> _SET PROBLEM 1_
Rewrite the passage of the BaFin performance fee text between "BaFin’s Review of" and "on the UCITS.", inclusive, changing "notification" to "registration".
> _SET PROBLEM 2_
Extend the BaFin performance fee text past its final sentence.

> _PAGE EXCERPT_

※

BaFin, the German financial regulator, has recently begun to review performance fee calculation clauses in fund documents filed by non-German UCITS for marketing in Germany in a more systematic manner. In a number of instances, BaFin has objected if the performance fee is not calculated according to the principles applied by BaFin to domestic funds. UCITS that are registered, or intend to register, to be marketed in Germany should therefore review their performance fee calculation methodologies. However, it is not clear whether BaFin has the authority to review fund documents previously approved by the competent authorities of the relevant UCITS' home Member State (as hereafter defined). On a European level, ESMA is engaged in a consultation on draft guidelines on UCITS performance fees, and will consider the feedback it receives in Q4 2019 with a view to finalising the guidelines for publication afterwards.

BaFin’s Review of Non-German UCITS Fund Documents

The current UCITS disclosure regime has been established for many years, based on home Member State control with a maximum harmonisation regime. The single-license approach of the UCITS marketing passport allows a UCITS that has been authorised in one EU Member State (UCITS home Member State) to market its units within other EU Member States (UCITS host Member States), after having submitted a notification letter to the competent authorities of its home Member State. The passporting regime is predicated on UCITS host Member States permitting UCITS to market their units in that host Member State upon notification, and not imposing any additional requirements or administrative procedures on the UCITS.

The supervisory responsibilities are allocated between the authorities in the home and host Member States to ensure the proper functioning of the passporting framework. Only the authorities of a UCITS home Member State have the power to take action against a UCITS if it infringes any law, regulation or administrative provision, or any regulation laid down in that UCITS’ governing documents or in the instruments of incorporation of the UCITS. The authorities of the UCITS host Member State may take action against the UCITS only if it infringes the laws, regulations and administrative provisions in force in that Member State which fall outside the scope of the UCITS Directive1 (i.e., which infringe local statutory provisions of the EU entity in which the UCITS is being marketed).

BaFin, in a number of instances, has objected to performance fee clauses contained in fund documents of Non-German UCITS that notified BaFin of their intention to carry out cross-border marketing in Germany, based on BaFin’s administrative practice. According to this practice, a performance fee may be charged only when:

  • The outperformance exceeds the performance of the UCITS’ benchmark at the end of a crystallisation period, and
  • Any underperformances during the last five years (or since inception of the fund, if it has been in existence for less than five years) are considered and carried forward as negative contributions.

The crystallisation period should be at least twelve months and, for transparency, the performance fee must be subject to a cap. These requirements correspond to sample clauses that BaFin has published in relation to general fee and performance fee provisions of open-end retail funds (with which German UCITS funds comply in practice, even though such provisions are not legally binding2).

※

> _PROVIDED MATERIAL_
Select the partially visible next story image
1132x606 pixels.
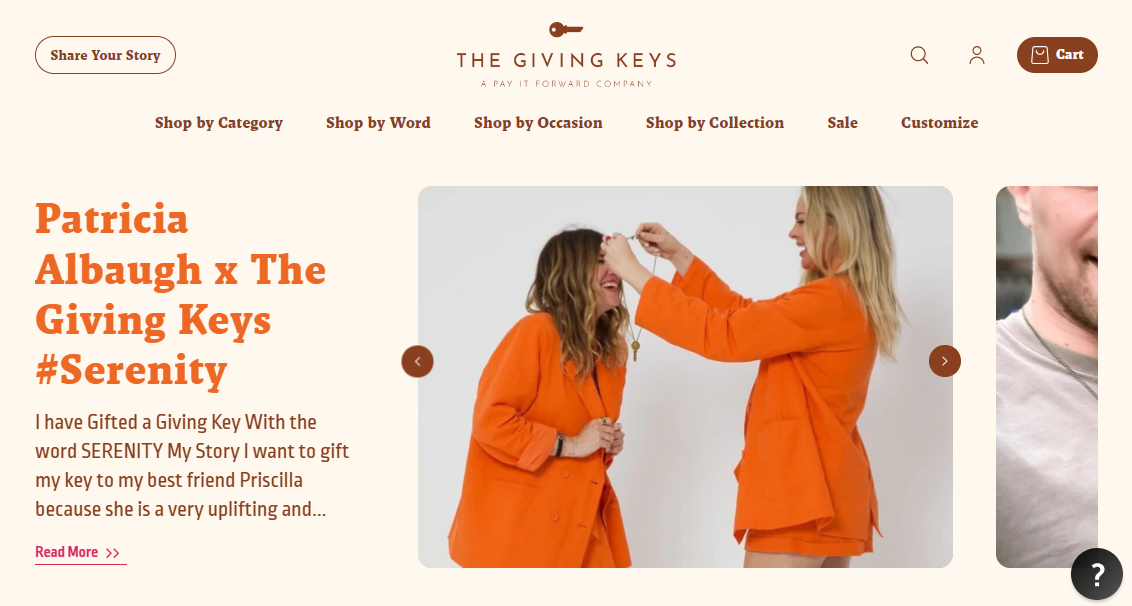1047,377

※

> _TASK ANSWER 1_
BaFin’s Review of Non-German UCITS Fund Documents

The current UCITS disclosure regime has been established for many years, based on home Member State control with a maximum harmonisation regime. The single-license approach of the UCITS marketing passport allows a UCITS that has been authorised in one EU Member State (UCITS home Member State) to market its units within other EU Member States (UCITS host Member States), after having submitted a registration letter to the competent authorities of its home Member State. The passporting regime is predicated on UCITS host Member States permitting UCITS to market their units in that host Member State upon registration, and not imposing any additional requirements or administrative procedures on the UCITS.

> _TASK ANSWER 2_
For German UCITS, BaFin recognises three different models of performance fee calculation methodology:

  • Performance-based remuneration with a benchmark. A performance-based remuneration that refers to a benchmark can be applied only if the fund’s investment policy contains a specific investment focus and the fund invests at least 51% of its assets in assets corresponding to that investment focus (e.g., an equity fund must invest at least 51% of its assets in equities).In this model, any performance fee is based on the amount of the performance that exceeds the performance of the benchmark at the end of a crystallisation period. The performance fee must be capped. It may not exceed the average net asset value during the crystallisation period, calculated from the values at the end of each month. A performance fee cannot be paid if the performance at the end of a crystallisation period falls below the performance of the benchmark. BaFin also requires that any underperformance must be carried over into the next crystallisation period. For the annual calculation of the fee, any underperformance for the five (or, if the fund is less than five years old, all) preceding periods must be taken into account.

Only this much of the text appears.